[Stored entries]
──────────────────────────────
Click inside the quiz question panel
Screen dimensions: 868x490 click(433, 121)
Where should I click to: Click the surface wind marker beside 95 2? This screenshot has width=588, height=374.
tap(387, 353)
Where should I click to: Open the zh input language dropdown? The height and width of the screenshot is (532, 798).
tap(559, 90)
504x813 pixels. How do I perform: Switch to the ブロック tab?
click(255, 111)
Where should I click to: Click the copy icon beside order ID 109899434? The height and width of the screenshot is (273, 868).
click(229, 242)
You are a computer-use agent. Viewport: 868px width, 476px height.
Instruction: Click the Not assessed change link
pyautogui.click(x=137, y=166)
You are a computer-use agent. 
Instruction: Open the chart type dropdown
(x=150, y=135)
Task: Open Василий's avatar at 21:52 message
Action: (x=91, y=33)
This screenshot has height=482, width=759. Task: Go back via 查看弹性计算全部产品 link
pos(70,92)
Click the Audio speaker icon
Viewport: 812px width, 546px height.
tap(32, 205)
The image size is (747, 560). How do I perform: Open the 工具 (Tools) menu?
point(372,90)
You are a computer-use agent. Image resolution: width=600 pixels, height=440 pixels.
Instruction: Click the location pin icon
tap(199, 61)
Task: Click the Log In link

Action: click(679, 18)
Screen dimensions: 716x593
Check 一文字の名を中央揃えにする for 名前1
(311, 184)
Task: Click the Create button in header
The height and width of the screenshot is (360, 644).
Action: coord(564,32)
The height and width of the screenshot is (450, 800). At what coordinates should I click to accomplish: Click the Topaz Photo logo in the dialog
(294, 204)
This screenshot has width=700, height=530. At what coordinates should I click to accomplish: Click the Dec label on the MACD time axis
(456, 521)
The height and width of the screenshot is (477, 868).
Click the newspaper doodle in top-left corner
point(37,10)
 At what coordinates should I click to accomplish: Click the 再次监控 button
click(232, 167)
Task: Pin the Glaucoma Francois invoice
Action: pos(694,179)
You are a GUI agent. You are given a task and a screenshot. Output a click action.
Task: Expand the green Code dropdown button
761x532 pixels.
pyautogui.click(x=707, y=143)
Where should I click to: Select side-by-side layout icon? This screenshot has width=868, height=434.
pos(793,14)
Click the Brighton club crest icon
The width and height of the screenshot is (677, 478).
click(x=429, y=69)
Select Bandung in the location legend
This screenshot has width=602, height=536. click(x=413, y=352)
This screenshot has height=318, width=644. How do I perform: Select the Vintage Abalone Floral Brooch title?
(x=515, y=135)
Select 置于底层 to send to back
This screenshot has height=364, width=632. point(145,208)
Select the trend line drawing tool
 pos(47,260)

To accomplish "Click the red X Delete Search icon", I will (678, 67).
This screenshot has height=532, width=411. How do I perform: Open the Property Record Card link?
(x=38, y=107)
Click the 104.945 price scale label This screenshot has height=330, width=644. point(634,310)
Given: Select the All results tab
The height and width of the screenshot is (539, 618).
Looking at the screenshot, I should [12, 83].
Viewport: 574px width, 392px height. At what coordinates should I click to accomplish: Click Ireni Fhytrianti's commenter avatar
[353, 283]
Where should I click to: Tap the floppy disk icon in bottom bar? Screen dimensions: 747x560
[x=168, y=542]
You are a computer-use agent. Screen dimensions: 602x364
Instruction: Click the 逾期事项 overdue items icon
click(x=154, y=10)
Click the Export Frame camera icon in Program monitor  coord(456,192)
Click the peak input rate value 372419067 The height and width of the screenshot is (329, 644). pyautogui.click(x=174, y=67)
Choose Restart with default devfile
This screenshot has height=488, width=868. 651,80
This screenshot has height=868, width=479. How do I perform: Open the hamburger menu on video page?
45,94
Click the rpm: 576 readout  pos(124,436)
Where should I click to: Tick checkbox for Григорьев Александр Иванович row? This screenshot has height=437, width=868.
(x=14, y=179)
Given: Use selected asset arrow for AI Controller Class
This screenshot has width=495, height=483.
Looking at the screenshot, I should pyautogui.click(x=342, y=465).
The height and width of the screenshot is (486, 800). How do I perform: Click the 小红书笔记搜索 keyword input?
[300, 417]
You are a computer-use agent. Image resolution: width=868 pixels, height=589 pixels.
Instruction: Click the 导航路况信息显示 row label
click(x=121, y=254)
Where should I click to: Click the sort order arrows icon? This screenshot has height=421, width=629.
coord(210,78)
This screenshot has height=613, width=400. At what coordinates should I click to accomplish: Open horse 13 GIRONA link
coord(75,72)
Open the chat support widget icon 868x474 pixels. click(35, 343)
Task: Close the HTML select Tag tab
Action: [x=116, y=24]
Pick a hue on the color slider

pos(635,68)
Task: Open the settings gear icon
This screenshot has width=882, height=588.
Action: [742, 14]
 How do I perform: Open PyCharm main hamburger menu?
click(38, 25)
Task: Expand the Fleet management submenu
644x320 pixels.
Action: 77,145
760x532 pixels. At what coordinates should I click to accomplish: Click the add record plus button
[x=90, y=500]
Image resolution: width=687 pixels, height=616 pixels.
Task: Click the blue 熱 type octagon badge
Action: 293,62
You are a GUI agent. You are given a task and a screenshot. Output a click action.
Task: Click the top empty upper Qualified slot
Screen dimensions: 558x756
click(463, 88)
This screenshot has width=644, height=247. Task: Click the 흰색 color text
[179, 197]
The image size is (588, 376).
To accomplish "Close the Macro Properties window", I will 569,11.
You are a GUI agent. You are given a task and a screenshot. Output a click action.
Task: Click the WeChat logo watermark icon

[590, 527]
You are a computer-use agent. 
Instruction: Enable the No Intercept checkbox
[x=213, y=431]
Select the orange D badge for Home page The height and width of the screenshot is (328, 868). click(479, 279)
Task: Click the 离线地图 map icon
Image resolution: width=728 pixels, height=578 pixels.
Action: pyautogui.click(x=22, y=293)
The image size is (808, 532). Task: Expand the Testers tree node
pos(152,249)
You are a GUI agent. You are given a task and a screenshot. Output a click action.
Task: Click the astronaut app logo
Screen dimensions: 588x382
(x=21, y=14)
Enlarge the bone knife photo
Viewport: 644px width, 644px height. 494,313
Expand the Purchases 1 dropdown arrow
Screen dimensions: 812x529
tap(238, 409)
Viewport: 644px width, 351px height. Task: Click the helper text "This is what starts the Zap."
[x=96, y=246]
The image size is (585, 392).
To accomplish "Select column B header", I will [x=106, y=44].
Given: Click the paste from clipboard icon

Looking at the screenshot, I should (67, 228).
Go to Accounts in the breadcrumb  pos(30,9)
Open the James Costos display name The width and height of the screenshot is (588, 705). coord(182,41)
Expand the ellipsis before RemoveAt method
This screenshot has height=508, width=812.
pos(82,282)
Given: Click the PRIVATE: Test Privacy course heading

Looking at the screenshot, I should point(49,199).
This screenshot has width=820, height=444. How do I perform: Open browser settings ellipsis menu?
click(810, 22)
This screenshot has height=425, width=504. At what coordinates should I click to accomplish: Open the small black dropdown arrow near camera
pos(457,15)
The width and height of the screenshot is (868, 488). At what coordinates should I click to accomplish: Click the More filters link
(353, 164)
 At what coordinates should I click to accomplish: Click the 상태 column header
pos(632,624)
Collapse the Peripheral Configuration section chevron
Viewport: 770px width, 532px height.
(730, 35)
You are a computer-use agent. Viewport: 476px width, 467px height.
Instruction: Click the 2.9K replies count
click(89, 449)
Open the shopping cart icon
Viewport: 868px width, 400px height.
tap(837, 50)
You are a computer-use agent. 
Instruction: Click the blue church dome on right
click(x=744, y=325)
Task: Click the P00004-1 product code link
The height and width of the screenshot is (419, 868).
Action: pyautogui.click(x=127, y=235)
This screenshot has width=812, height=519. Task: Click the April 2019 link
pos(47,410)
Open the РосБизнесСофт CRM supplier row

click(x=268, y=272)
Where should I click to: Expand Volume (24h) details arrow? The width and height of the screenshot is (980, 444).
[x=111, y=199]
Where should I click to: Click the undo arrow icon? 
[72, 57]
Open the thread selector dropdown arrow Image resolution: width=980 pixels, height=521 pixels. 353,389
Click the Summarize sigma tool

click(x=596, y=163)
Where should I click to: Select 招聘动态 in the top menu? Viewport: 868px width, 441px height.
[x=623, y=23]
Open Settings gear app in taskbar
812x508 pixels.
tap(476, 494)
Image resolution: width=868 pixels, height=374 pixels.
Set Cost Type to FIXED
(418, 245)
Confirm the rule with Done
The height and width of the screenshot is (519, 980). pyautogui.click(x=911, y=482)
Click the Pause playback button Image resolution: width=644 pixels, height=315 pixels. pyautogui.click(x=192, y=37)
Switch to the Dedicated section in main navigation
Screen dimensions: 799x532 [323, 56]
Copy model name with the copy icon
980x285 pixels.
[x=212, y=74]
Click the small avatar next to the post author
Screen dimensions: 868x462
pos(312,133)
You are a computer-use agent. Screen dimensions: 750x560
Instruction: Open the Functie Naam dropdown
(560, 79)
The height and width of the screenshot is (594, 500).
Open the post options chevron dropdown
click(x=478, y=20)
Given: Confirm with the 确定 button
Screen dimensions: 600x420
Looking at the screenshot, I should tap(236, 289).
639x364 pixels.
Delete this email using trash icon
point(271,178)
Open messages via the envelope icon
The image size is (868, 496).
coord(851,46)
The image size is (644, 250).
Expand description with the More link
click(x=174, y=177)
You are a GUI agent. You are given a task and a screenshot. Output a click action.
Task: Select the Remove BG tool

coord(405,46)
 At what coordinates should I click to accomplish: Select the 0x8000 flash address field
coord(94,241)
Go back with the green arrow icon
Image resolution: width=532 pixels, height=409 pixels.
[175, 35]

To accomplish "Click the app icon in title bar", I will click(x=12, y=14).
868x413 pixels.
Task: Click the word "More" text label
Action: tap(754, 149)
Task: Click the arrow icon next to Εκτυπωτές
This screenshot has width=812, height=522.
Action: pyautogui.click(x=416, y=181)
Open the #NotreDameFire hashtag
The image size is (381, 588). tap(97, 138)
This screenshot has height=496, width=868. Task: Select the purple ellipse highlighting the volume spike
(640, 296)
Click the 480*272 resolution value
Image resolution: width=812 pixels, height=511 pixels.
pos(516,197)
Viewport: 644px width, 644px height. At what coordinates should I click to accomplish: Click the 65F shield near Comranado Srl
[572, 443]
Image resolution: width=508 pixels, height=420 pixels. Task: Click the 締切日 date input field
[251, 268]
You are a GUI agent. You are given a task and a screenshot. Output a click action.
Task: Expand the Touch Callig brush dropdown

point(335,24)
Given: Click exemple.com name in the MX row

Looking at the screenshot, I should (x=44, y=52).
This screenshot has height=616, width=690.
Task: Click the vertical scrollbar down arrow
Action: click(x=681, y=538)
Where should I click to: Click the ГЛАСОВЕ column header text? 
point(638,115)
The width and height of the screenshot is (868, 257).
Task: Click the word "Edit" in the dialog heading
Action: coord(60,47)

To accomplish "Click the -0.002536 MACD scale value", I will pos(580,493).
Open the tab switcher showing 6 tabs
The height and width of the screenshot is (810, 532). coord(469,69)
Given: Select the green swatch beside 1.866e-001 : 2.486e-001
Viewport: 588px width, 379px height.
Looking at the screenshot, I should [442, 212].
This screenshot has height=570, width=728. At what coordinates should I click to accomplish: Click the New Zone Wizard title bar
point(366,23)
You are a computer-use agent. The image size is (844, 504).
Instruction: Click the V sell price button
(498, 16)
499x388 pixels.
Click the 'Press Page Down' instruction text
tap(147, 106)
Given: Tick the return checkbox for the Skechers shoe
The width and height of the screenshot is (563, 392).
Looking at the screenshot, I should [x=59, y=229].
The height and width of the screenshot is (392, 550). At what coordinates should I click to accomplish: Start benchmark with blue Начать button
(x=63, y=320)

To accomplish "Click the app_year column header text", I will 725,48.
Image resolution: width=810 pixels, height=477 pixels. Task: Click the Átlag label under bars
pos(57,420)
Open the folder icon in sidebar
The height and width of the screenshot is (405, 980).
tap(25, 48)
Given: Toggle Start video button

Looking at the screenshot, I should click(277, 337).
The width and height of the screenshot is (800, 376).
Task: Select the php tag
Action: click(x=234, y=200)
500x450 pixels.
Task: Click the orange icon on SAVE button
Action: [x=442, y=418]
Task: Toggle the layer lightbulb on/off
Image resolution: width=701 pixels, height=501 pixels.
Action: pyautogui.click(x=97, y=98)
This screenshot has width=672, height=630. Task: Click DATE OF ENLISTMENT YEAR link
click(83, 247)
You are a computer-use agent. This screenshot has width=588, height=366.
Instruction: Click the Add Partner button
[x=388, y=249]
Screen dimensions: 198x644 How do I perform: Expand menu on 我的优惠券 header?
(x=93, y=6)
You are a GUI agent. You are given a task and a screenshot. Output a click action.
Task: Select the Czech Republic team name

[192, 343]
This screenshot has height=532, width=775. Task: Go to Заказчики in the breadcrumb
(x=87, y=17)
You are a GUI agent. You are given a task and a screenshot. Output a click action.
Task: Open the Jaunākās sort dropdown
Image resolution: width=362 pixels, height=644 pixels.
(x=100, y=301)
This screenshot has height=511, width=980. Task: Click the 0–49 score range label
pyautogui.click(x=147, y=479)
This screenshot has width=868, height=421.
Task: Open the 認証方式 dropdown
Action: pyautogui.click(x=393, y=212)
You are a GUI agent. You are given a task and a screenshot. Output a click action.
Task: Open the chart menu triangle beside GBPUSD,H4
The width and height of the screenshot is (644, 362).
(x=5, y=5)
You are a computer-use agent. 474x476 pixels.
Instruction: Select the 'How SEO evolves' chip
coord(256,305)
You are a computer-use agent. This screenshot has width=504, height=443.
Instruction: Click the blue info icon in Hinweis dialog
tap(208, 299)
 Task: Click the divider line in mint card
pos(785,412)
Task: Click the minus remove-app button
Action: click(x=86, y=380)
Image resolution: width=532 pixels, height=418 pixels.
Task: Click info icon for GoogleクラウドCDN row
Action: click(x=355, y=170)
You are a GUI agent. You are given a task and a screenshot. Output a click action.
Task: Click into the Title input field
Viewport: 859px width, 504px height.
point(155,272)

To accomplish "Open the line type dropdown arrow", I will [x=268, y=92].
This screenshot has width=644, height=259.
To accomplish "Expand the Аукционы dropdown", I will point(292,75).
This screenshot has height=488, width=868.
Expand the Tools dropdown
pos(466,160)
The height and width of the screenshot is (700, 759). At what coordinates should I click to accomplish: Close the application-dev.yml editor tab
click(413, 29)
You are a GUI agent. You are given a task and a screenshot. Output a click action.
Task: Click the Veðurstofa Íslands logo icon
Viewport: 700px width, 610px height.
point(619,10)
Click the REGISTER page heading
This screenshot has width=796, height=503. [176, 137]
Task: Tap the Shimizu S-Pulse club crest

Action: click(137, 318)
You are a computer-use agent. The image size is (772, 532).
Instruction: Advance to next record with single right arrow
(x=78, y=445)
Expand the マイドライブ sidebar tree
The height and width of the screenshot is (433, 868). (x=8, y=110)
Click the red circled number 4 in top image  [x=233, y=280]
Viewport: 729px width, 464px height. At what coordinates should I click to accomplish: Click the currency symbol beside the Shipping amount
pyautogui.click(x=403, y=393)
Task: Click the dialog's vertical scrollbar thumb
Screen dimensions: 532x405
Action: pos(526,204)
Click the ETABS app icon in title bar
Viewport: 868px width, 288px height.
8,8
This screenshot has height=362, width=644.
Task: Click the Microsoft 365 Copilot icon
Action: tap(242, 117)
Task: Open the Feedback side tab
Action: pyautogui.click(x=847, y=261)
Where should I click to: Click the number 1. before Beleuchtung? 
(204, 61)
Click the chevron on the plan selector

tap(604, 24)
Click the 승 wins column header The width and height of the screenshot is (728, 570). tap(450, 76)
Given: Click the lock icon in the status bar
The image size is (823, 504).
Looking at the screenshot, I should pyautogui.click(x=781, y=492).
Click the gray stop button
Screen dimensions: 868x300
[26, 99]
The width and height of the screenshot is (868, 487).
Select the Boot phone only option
──────────────────────────────
### PROBLEM TO SOLVE
Copy the records above exactly, beginning at the line that contains "This screenshot has width=820, height=444." and stopping after the line that contains "Task: Click the P00004-1 product code link".

### OUTPUT FOR THIS TASK
This screenshot has width=820, height=444. How do I perform: Open browser settings ellipsis menu?
click(810, 22)
This screenshot has height=425, width=504. At what coordinates should I click to accomplish: Open the small black dropdown arrow near camera
pos(457,15)
The width and height of the screenshot is (868, 488). At what coordinates should I click to accomplish: Click the More filters link
(353, 164)
 At what coordinates should I click to accomplish: Click the 상태 column header
pos(632,624)
Collapse the Peripheral Configuration section chevron
Viewport: 770px width, 532px height.
(730, 35)
You are a computer-use agent. Viewport: 476px width, 467px height.
Instruction: Click the 2.9K replies count
click(89, 449)
Open the shopping cart icon
Viewport: 868px width, 400px height.
tap(837, 50)
You are a computer-use agent. 
Instruction: Click the blue church dome on right
click(x=744, y=325)
Task: Click the P00004-1 product code link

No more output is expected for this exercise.